The vast majority of respondents to the poll – which asked ‘what level of impact has robo-advice had on the industry in the last five years?’ – said the effect has been ‘underwhelming’ and ‘marginal’, while the rest described the effect as ‘significant’ and ‘impressive’.

The term robo-advice is a contentious one. At its narrowest definition, it’s simple auto-investing. More broadly, it can encapsulate every tech-enabled advice tool from investment platforms and document templates, to compliance checkers, budgeting apps and retirement calculators.

While some of these tools have developed rapidly – the evolution of platforms and managed account capabilities, for example, has revolutionised advice-led investing – the consensus is that robo-advice hasn’t delivered to expectations.

Advisers largely use the same templates on their CRM – typically Xplan or Coin – to create client documents they were using a decade ago. Back end compliance checking tools that use native language generation to scan documents for regulatory keywords are clever, but the uptake has been minimal. Consumers, for their part, are generally wary of investing their funds using investment aggregation ‘portfolio builder’ tools.

Robo has been pitched as the saviour to an industry drowning in compliance and striving for efficiencies. Instead, as one licensee head said recently, it’s been a “damp squib”.

“We certainly agree,” says Ashleigh Swayn, co-founder of Absolute Advice. Swayn provides a low-cost, largely robo-enabled advice service and is well aware of the technology’s limitations.

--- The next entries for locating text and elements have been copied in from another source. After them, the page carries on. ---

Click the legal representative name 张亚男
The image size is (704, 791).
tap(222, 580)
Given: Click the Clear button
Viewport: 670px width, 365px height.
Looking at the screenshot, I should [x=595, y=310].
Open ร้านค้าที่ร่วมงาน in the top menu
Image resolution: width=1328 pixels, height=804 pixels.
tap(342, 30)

“The current advice technology tools available in Australia will need to evolve or risk being replaced with overseas solutions,” he says.

In June, Swayn explained that while the technology associated with robo-advice enables his business, the nature of our retirement system nullifies its growth and development.

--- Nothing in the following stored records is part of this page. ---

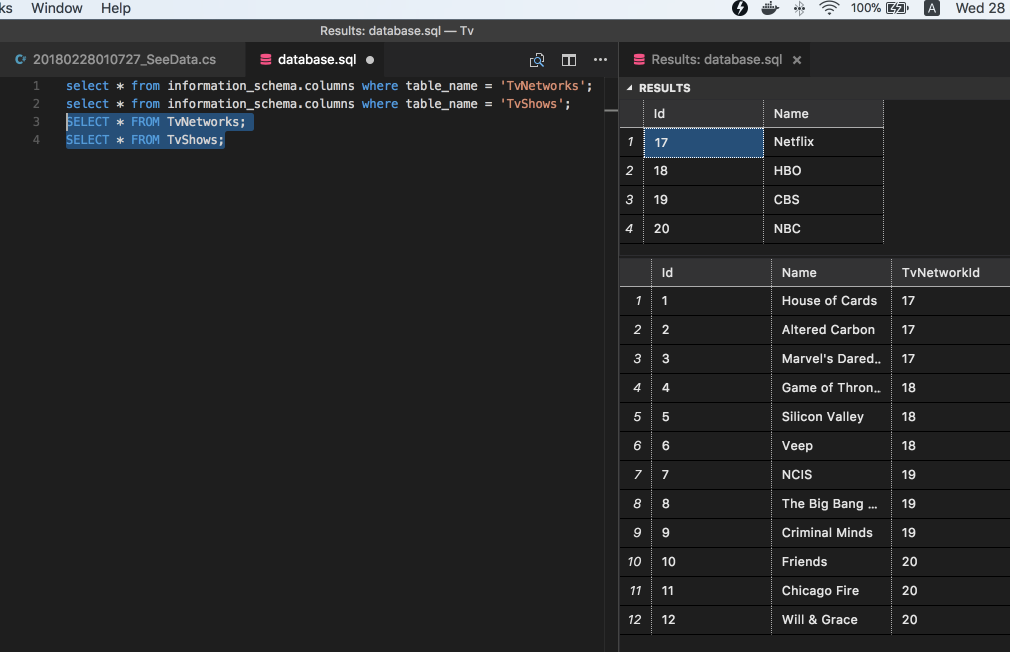Screen dimensions: 1010x652
Task: Click the Wi-Fi icon in menu bar
Action: (829, 8)
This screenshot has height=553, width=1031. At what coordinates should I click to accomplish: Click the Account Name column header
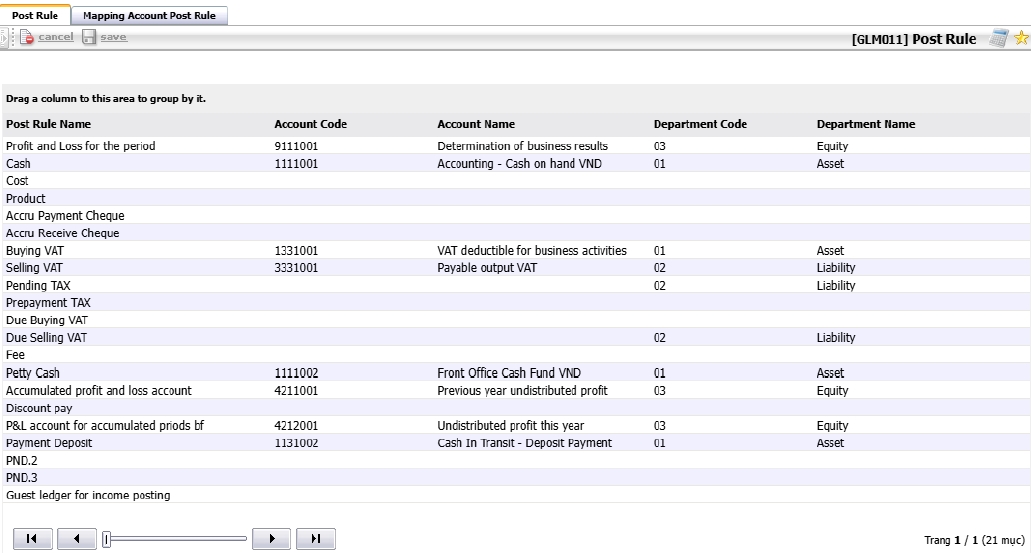(476, 124)
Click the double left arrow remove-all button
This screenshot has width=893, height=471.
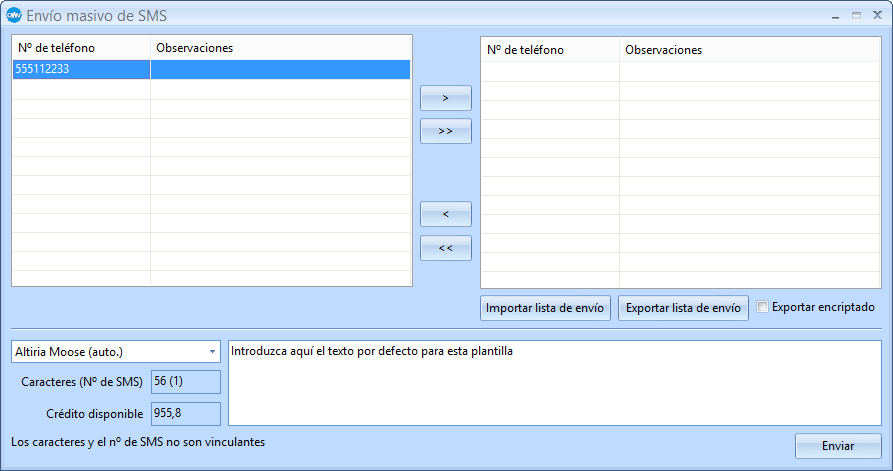(x=445, y=248)
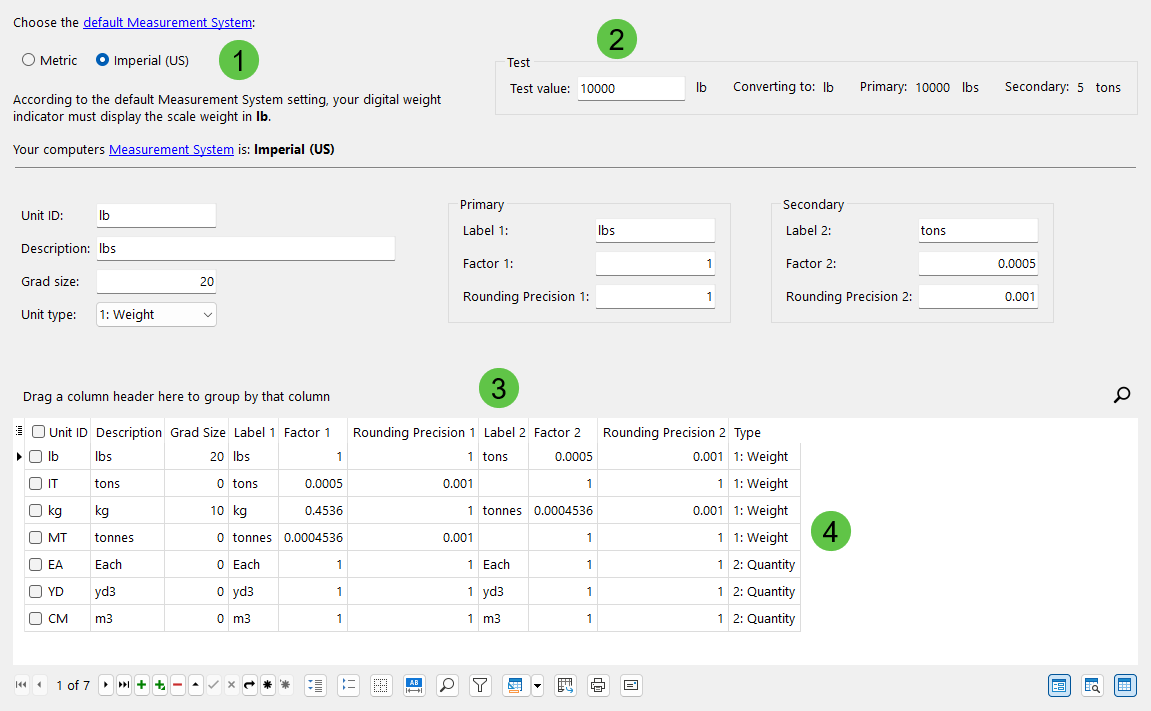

“Robo’ can’t really exist well in Australia because most of the money is in super,” he told Professional Planner. “It worked in America but they don’t have a big retirement system like we do.”

Certainty Advice Group managing director, Jim Stackpool, agrees that real game-changing technology has been slow filter down to advice. “It’s been a trickle,” he says. “I don’t know what it’s going to take for innovation to take off. The first ten years… nothing… you can’t even see it.”

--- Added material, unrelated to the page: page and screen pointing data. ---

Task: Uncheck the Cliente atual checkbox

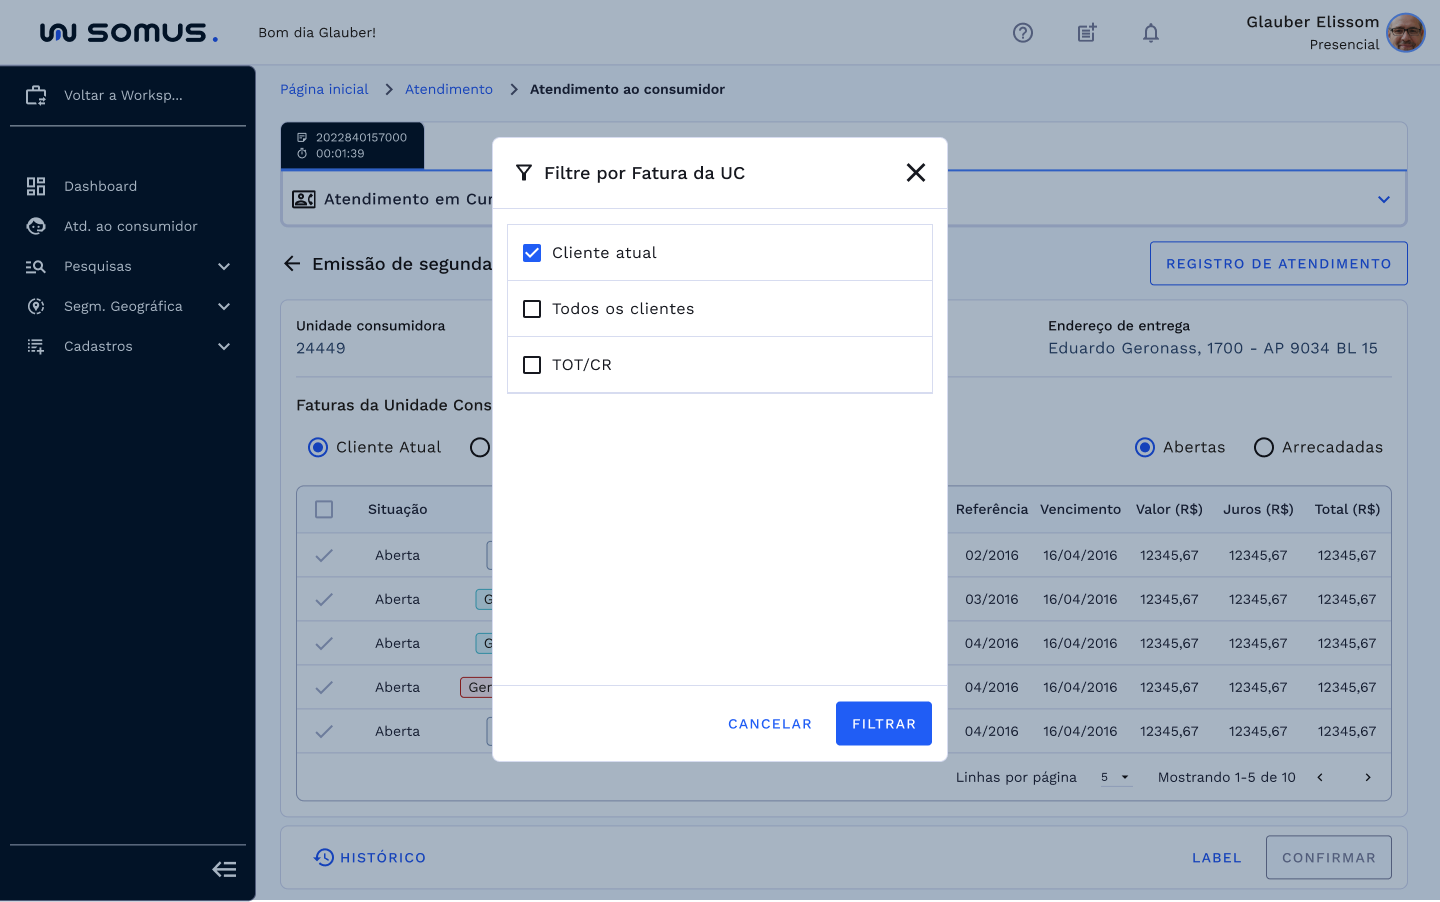Action: 532,253
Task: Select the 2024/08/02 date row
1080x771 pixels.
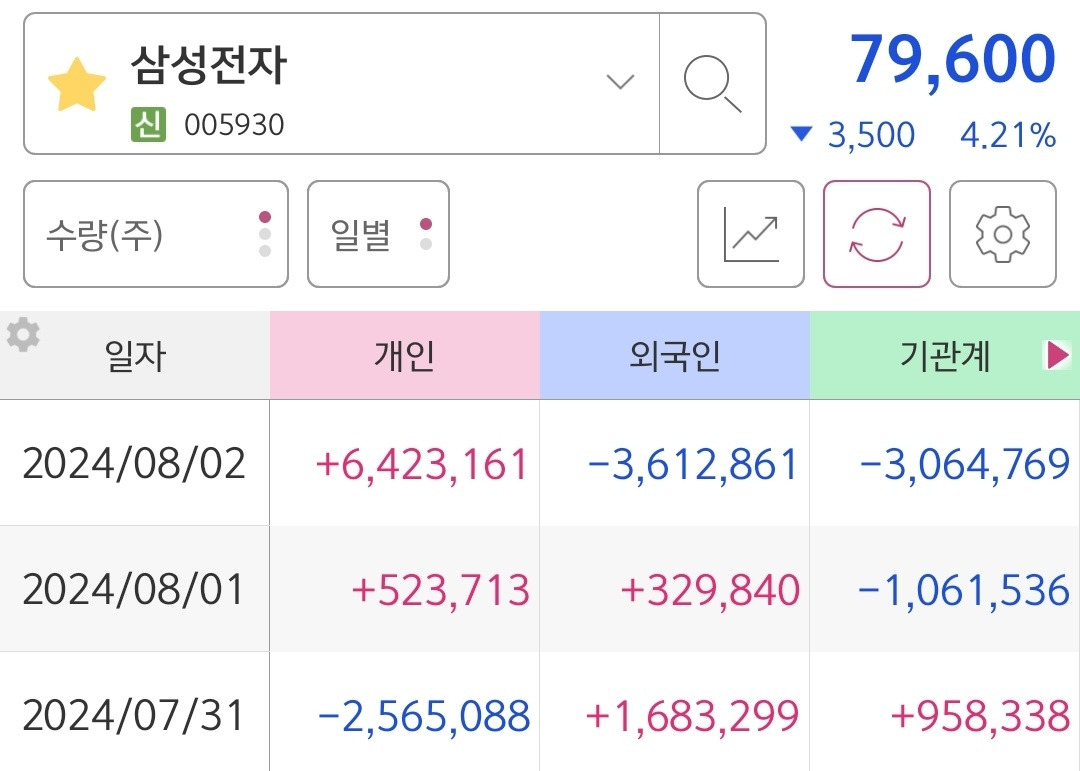Action: tap(540, 463)
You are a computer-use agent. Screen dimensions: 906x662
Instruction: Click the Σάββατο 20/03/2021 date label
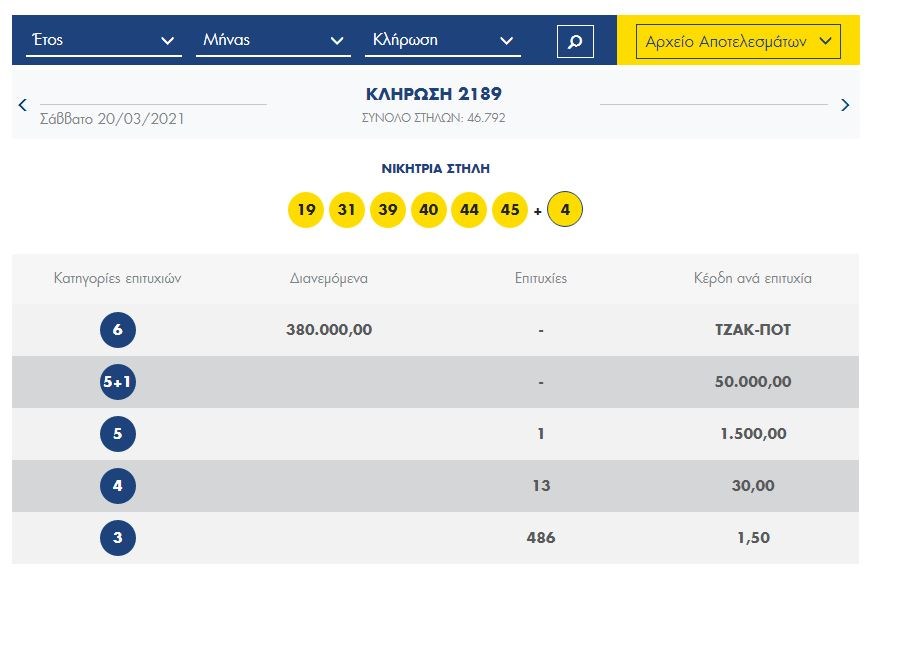pyautogui.click(x=112, y=119)
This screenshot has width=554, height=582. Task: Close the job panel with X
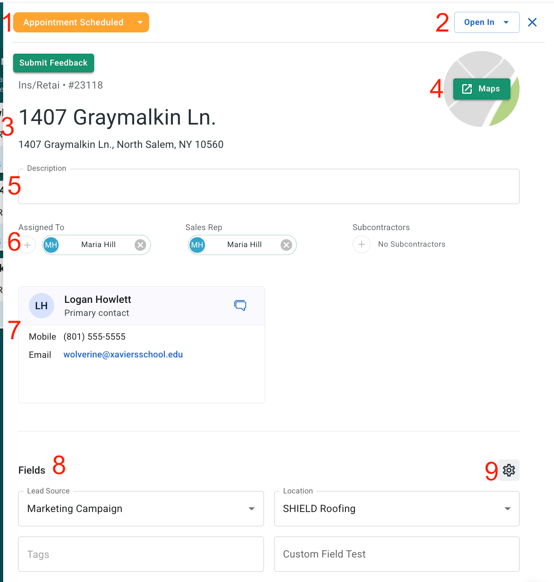click(532, 22)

Stackpool warns, however, that a wave of significant technological advancement is on the horizon, and advisers that aren’t open to it may fall by the wayside. He points to the impact of music streaming service Spotify and the proliferation of people eschewing accounting services and filling their own tax returns online as precedents.

When game-changing robo-advice comes, he says, advisers will need to be ready. We all have “natural belief mechanisms” that keep us doing what we’ve always done, Stackpool says. These will need to be overcome if advisers are to survive the advice industry’s eventual “Spotify moment”.

Despite the negative consensus, there are members of the advice community that believe robo-advice has had a significant impact. Anne Fuchs, head of advice and retirement at Sunsuper, says the idea that robo-advice has been underwhelming is “rubbish”.

“The tools are absolutely there,” she says.

Fuchs points to financial roadmap tool Map My Plan as an example of robo-advice that is both effective and popular. If advisers think robo-advice has been underwhelming, she says, it’s probably attributable to a “disconnect” in their business model.

More education is the key, Fuchs says, to getting both advisers and consumers interested in advice technology. “We have to create more demand,” she says. “It’s not going to happen without more education.”

One comment on “87pc say robo-advice has been a fizzer”
    Lance Meikle

    Anything that is being rubbished by Financial Planners is going to penetrate and gain market share. First we had direct insurance, then mFunds and now Robo-advice. Robo-advice has been very effective in annoying Financial Planners and making them aware that tech (as tools) is the only way forward.

    Client empowerment is reality. The very same Financial Planners that diminish the present and future of robo-advice | fin tech | Digital advice are the very ones that buy online for cost saving and efficiency.

    I love any tool that empowered people.